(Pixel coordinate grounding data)
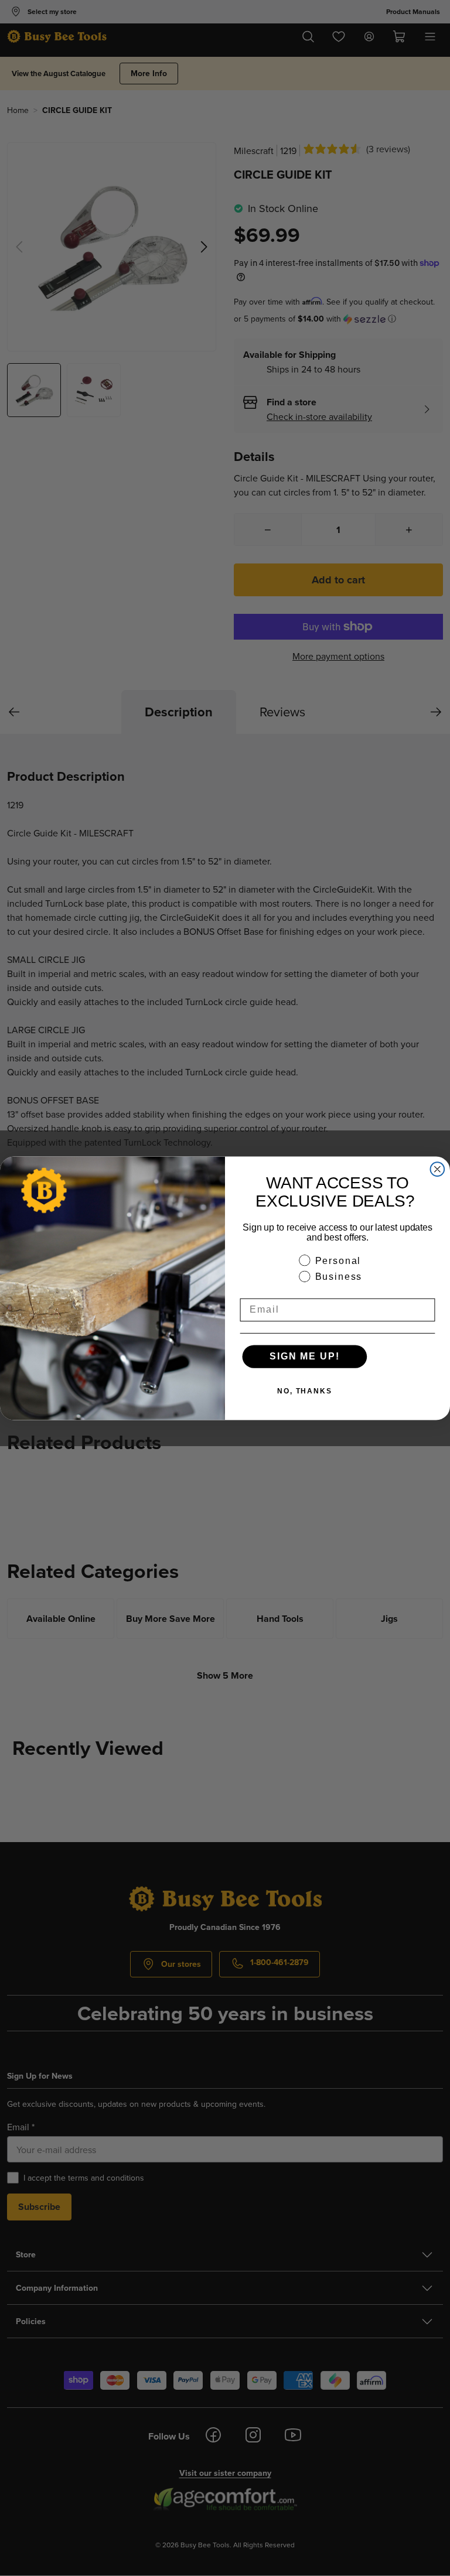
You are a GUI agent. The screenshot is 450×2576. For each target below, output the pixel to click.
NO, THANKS (304, 1391)
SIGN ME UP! (304, 1356)
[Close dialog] (438, 1169)
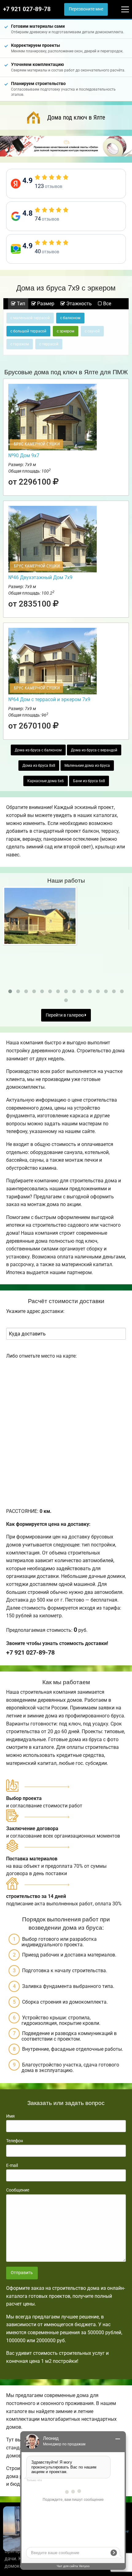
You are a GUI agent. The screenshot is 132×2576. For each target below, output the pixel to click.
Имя (10, 2116)
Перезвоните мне (86, 9)
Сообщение (17, 2190)
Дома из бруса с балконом (38, 750)
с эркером (65, 331)
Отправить (22, 2272)
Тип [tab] (20, 304)
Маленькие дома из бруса (87, 765)
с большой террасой (28, 331)
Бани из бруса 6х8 (89, 781)
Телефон (14, 2140)
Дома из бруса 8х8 (38, 765)
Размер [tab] (45, 304)
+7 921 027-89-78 (27, 9)
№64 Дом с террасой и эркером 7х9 (49, 699)
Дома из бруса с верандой (94, 750)
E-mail (12, 2165)
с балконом (70, 318)
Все (106, 304)
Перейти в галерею (65, 1015)
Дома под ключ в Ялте (76, 117)
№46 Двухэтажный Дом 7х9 (40, 577)
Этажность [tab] (78, 304)
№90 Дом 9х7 (23, 455)
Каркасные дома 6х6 (45, 781)
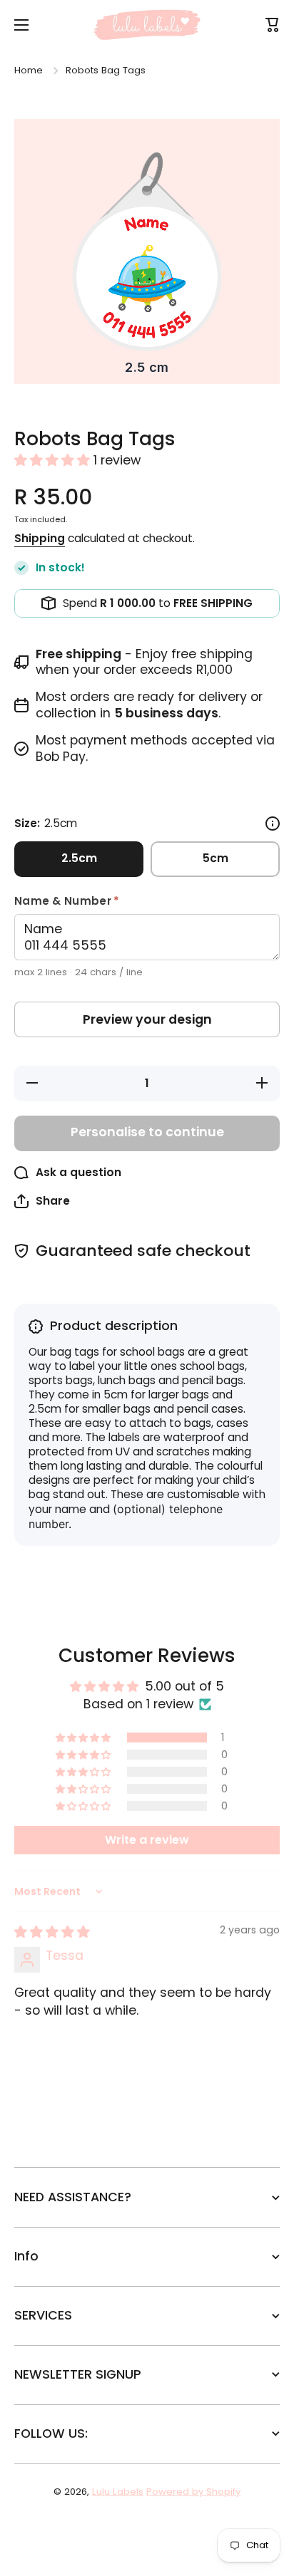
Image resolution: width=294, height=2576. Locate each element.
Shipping (39, 538)
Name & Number (91, 900)
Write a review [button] (147, 1840)
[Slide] (272, 823)
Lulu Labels (117, 2491)
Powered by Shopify (193, 2491)
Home (28, 70)
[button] (53, 460)
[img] (52, 1932)
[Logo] (147, 25)
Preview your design (147, 1019)
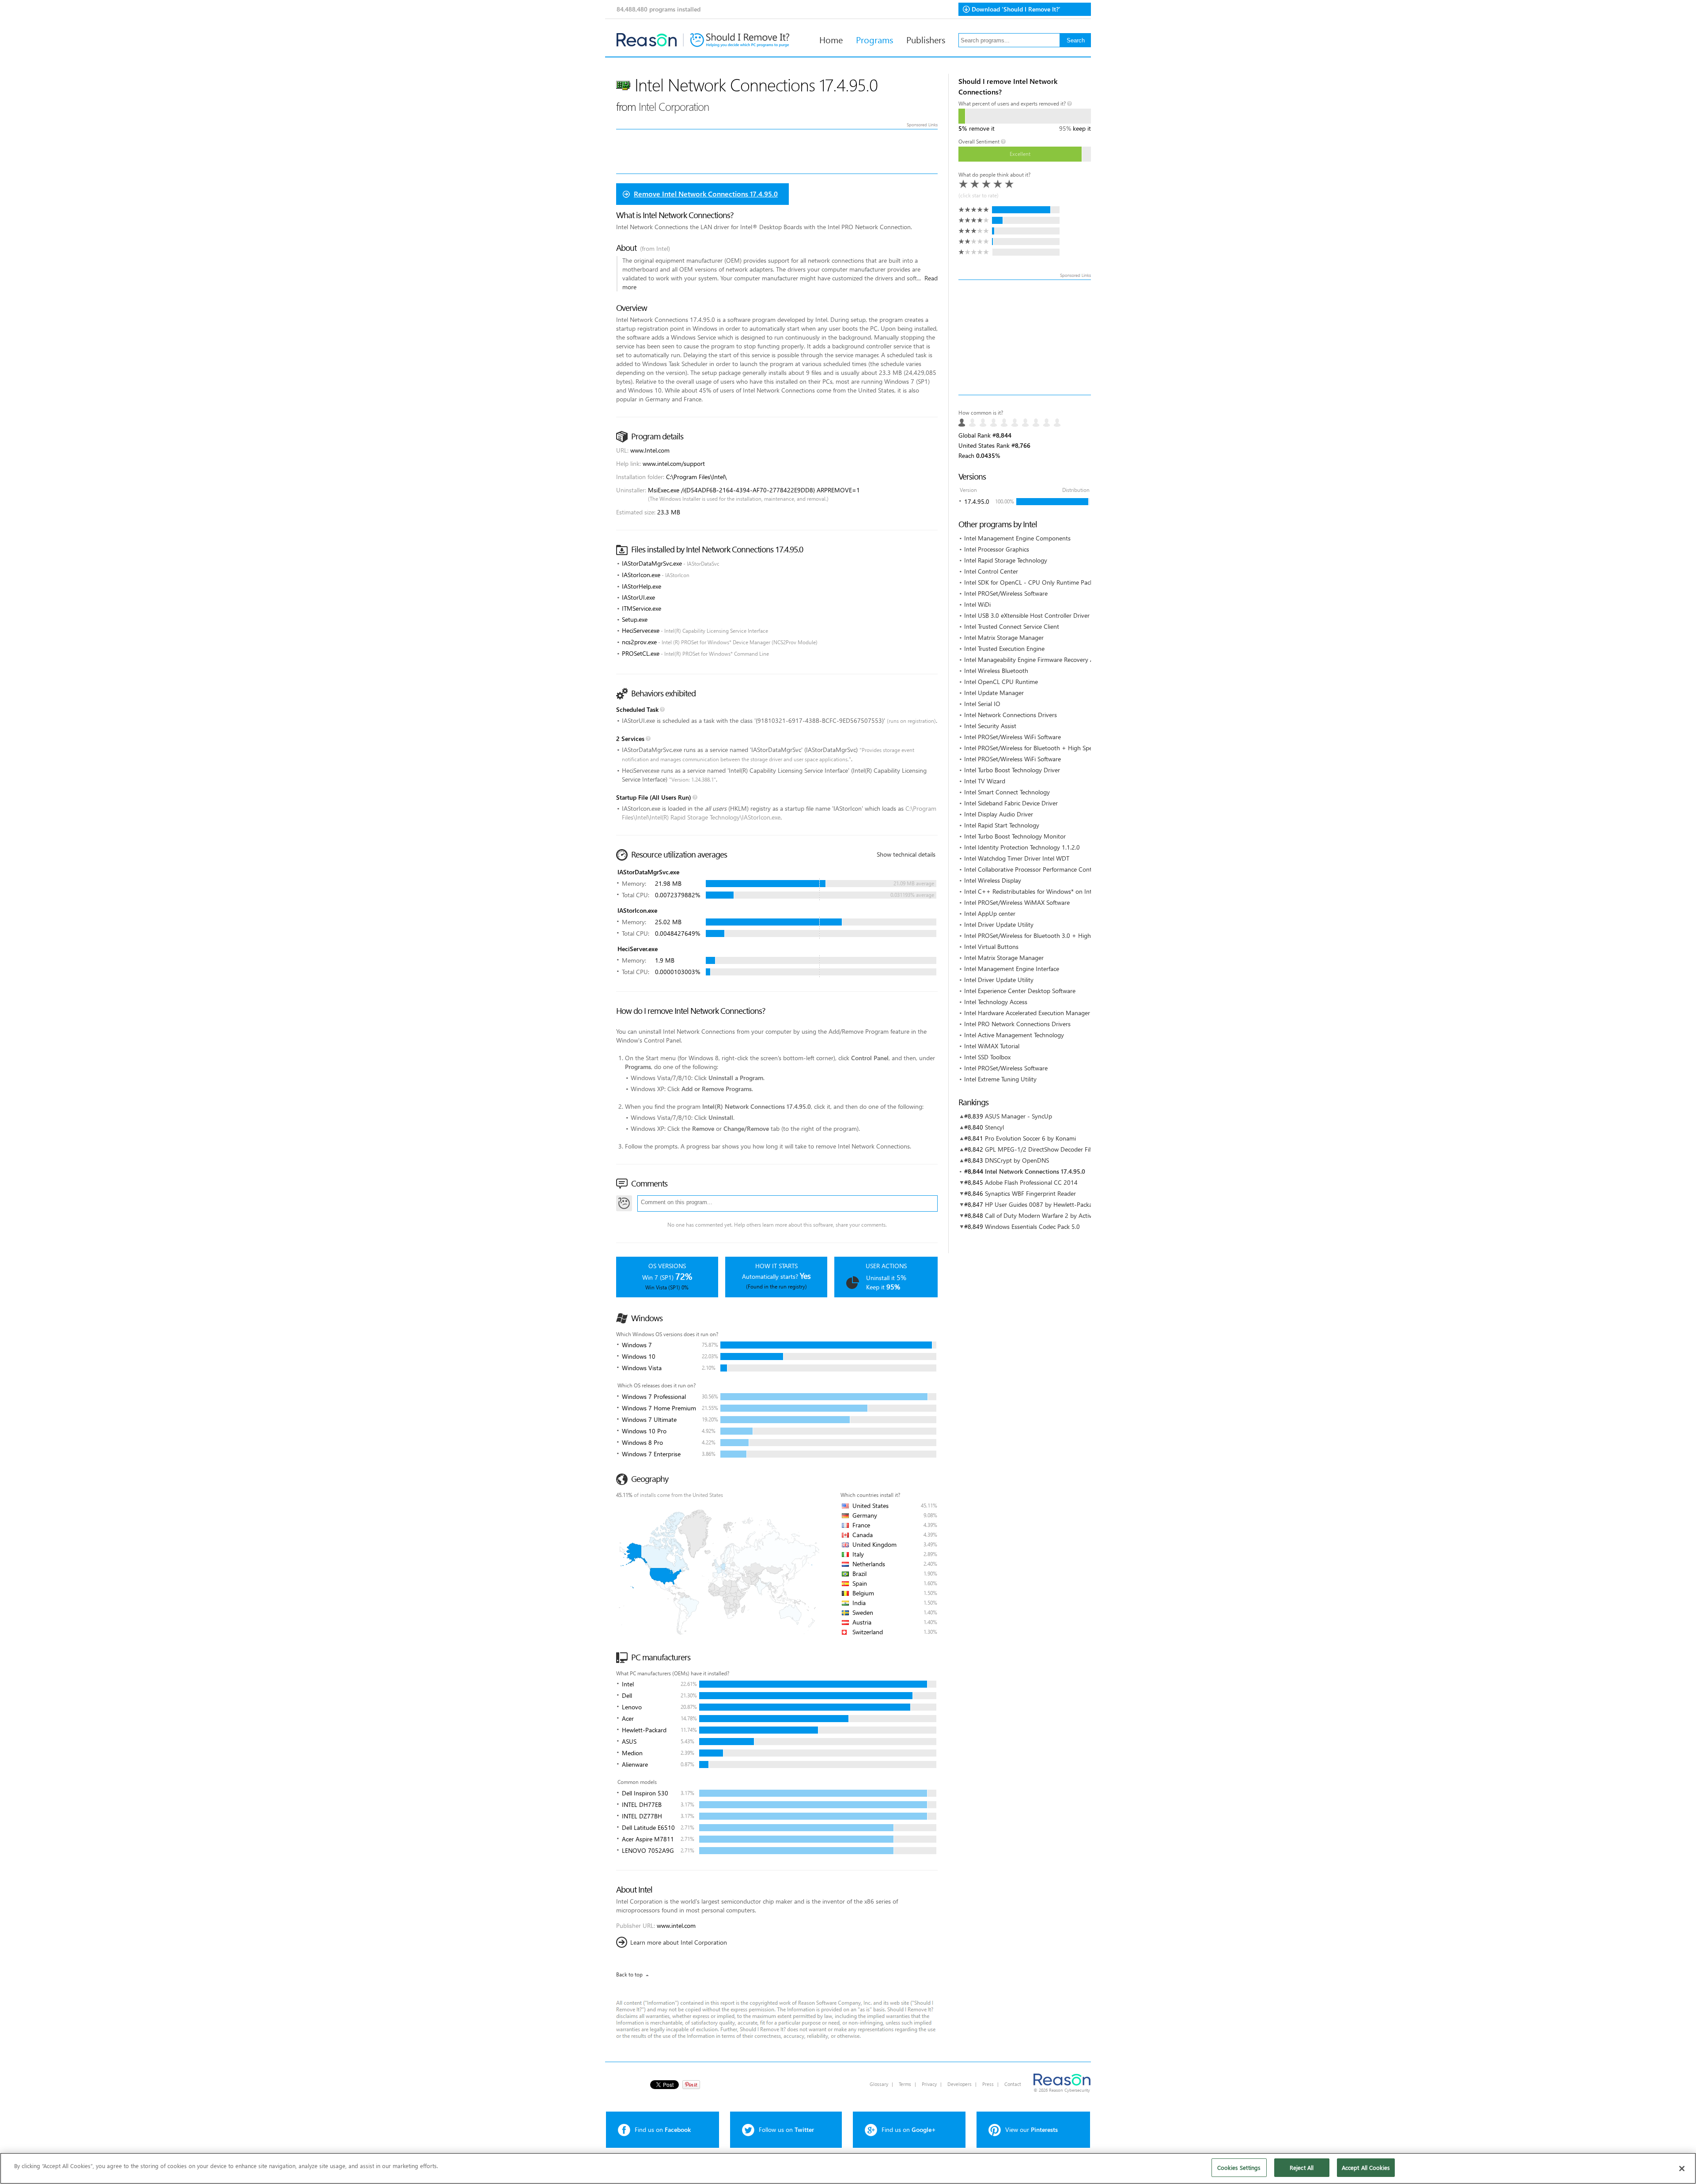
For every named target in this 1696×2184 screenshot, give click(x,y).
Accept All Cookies (1366, 2167)
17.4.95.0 (976, 501)
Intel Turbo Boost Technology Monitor (1015, 836)
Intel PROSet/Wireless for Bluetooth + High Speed (1031, 748)
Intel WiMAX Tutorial (991, 1046)
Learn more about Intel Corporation (678, 1942)
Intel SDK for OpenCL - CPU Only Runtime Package (1033, 582)
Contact (1012, 2084)
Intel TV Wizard (984, 781)
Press (988, 2084)
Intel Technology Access (995, 1002)
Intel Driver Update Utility (999, 924)
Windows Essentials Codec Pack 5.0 (1032, 1226)
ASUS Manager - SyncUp (1018, 1116)
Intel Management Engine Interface (1011, 968)
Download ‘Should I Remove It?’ (1016, 9)
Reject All (1302, 2167)
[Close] (1682, 2168)
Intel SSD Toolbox (987, 1057)
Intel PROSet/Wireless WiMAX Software (1017, 902)
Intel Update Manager (994, 692)
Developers (959, 2084)
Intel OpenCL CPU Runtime (1001, 681)
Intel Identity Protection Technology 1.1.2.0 (1022, 847)
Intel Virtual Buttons (991, 946)
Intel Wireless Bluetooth (996, 670)
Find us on (663, 2129)
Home (831, 39)
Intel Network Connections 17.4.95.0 (1035, 1171)
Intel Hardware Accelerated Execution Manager (1027, 1013)
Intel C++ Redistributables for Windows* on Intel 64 (1034, 891)
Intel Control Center (991, 571)
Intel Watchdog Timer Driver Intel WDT (1016, 858)
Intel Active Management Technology (1014, 1035)
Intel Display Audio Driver (998, 814)
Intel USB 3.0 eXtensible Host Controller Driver (1027, 615)
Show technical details (906, 854)
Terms (905, 2084)
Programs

> _PROBLEM DESCRIPTION_: Find the line that contains "Reject All (1302, 2167)". Copy it and every line after it to the end of the records, exactly, and nothing more.

> _PROBLEM SOLUTION_:
Reject All (1302, 2167)
[Close] (1682, 2168)
Intel SSD Toolbox (987, 1057)
Intel PROSet/Wireless WiMAX Software (1017, 902)
Intel Update Manager (994, 692)
Developers (959, 2084)
Intel OpenCL CPU Runtime (1001, 681)
Intel Identity Protection Technology 1.1.2.0 (1022, 847)
Intel Virtual Buttons (991, 946)
Intel Wireless Bluetooth (996, 670)
Find us on (663, 2129)
Home (831, 39)
Intel Network Connections 17.4.95.0 (1035, 1171)
Intel Hardware Accelerated Execution Manager (1027, 1013)
Intel C++ Redistributables for Windows* on Intel 64 (1034, 891)
Intel Control Center (991, 571)
Intel Watchdog Timer Driver Intel WDT (1016, 858)
Intel Active Management Technology (1014, 1035)
Intel Display Audio Driver (998, 814)
Intel USB 3.0 eXtensible Host Controller Driver (1027, 615)
Show technical details (906, 854)
Terms (905, 2084)
Programs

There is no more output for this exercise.